Smoothing algorithm: Witten-Bell, assembly with disabled tokens
$ ./alm -alphabet "abcdefghijklmnopqrstuvwxyzабвгдеёжзийклмнопрстуфхцчшщъыьэюя" -size 3 -smoothing wittenbell -method train -debug 1 -w-arpa ./lm.arpa -w-map ./lm.map -w-vocab ./lm.vocab -w-ngram ./lm.ngrams -allow-unk -reset-unk -interpolate -tokens-disable "num|url|abbr|date|time|anum|math|rnum|specl|range|aprox|score|dimen|fract|punct|isolat" -corpus ./text.txt
Here is the rnum token, which is a Roman number, but is not used as an independent token.
Smoothing algorithm: Witten-Bell, assembly with all disabled tokens
$ ./alm -alphabet "abcdefghijklmnopqrstuvwxyzабвгдеёжзийклмнопрстуфхцчшщъыьэюя" -size 3 -smoothing wittenbell -method train -debug 1 -w-arpa ./lm.arpa -w-map ./lm.map -w-vocab ./lm.vocab -w-ngram ./lm.ngrams -allow-unk -reset-unk -interpolate -tokens-all-disable -corpus ./text.txt
In the example, the identification of all tokens is disabled, disabled tokens will be added to ARPA as separate words.
Smoothing algorithm: Witten-Bell, assembly with identification of tokens as 〈unk〉
$ ./alm -alphabet "abcdefghijklmnopqrstuvwxyzабвгдеёжзийклмнопрстуфхцчшщъыьэюя" -size 3 -smoothing wittenbell -method train -debug 1 -w-arpa ./lm.arpa -w-map ./lm.map -w-vocab ./lm.vocab -w-ngram ./lm.ngrams -allow-unk -reset-unk -interpolate -tokens-unknown "num|url|abbr|date|time|anum|math|rnum|specl|range|aprox|score|dimen|fract|punct|isolat" -corpus ./text.txt
Here is the rnum token, which is a Roman number, but is not used as an independent token.

◆ **WHAT THE TASK ASKS**
Rewrite the Witten-Bell smoothing text starting at "Smoothing algorithm: Witten-Bell, assembly with all" and ending at "as separate words.", putting "independent words" in place of "separate words".

◆ **EXTRACTED ENTRIES**

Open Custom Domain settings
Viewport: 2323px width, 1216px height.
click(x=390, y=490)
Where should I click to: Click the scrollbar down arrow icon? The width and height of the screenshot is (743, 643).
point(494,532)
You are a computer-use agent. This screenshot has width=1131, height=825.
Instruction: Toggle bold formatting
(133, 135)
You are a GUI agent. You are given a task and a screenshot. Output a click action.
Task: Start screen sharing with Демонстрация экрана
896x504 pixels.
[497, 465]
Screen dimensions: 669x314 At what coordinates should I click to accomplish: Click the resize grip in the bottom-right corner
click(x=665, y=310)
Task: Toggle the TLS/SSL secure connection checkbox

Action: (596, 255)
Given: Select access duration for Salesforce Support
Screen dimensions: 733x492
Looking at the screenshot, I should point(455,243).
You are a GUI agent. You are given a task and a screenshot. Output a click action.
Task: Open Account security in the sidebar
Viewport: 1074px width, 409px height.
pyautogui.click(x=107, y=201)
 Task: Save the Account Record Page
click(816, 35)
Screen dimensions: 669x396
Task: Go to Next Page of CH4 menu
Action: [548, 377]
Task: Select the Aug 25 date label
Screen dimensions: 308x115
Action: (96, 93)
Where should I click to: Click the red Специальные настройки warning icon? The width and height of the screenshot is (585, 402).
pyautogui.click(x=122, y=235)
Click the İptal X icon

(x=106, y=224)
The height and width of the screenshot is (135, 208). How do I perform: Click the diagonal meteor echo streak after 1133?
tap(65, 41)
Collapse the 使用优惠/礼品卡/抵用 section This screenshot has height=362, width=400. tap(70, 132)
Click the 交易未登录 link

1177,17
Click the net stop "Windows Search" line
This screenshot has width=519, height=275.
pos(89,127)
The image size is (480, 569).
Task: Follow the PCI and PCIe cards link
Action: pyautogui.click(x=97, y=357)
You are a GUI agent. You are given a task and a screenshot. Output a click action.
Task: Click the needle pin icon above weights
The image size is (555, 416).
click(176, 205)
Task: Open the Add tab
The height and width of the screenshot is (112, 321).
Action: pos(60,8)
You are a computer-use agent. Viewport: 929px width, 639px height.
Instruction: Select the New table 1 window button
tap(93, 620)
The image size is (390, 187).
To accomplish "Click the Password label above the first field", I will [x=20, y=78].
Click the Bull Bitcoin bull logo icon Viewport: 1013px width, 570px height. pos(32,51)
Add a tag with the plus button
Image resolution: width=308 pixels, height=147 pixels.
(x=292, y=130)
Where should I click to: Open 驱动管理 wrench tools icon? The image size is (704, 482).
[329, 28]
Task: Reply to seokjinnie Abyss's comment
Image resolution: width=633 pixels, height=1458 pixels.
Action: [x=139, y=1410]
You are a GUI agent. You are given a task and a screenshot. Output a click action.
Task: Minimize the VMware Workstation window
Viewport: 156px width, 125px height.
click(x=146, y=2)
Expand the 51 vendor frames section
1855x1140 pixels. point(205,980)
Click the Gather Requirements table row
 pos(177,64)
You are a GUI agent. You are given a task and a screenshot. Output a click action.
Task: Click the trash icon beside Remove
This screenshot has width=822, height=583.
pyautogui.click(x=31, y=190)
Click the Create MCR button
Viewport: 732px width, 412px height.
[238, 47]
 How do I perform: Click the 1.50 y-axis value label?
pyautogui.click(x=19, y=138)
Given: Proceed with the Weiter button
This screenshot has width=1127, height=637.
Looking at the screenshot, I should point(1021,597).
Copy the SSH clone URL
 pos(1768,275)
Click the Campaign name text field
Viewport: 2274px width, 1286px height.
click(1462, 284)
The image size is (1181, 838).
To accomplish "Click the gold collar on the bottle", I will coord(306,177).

◆ **ANSWER TO THIS EXERCISE**
Smoothing algorithm: Witten-Bell, assembly with all disabled tokens
$ ./alm -alphabet "abcdefghijklmnopqrstuvwxyzабвгдеёжзийклмнопрстуфхцчшщъыьэюя" -size 3 -smoothing wittenbell -method train -debug 1 -w-arpa ./lm.arpa -w-map ./lm.map -w-vocab ./lm.vocab -w-ngram ./lm.ngrams -allow-unk -reset-unk -interpolate -tokens-all-disable -corpus ./text.txt
In the example, the identification of all tokens is disabled, disabled tokens will be added to ARPA as independent words.